VA Loan Reader Question: Eligibility After Foreclosure
A reader asks, “I am a vet who walked away from my home in 2009 (a BAC-mortgaged property). The foreclosure went down on April 1st, 2011. I have been renting since October 2009”
“For VA purposes, my 24-month waiting period will be up April 1st of this coming year. I’d like to get back into an affordable and simple home as soon as possible. Not sure if I have to wait until April 1st, or if I have to, is there anything I can do now to look more attractive in the eyes of the lender?”

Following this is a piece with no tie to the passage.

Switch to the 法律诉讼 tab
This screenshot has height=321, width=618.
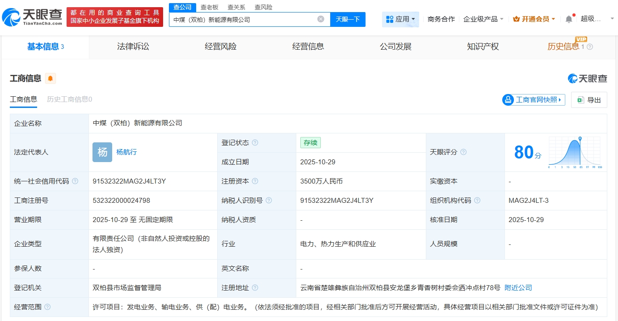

Let’s take a look at what the Department of Veterans Affairs says about foreclosures and how they can affect the borrower’s chances for a new VA mortgage. The following is from Chapter Four of the VA Lender’s Handbook and are instructions to the lender:
“The fact that a home loan foreclosure (or deed-in-lieu of foreclosure) exists in an applicant’s (or spouse’s) credit history does not in itself disqualify the loan.
- Develop complete information on the facts and circumstances of the foreclosure.
- Apply the guidelines provided for bankruptcies filed under the straight liquidation and discharge provisions of the bankruptcy law. See the preceding heading entitled “Bankruptcy.”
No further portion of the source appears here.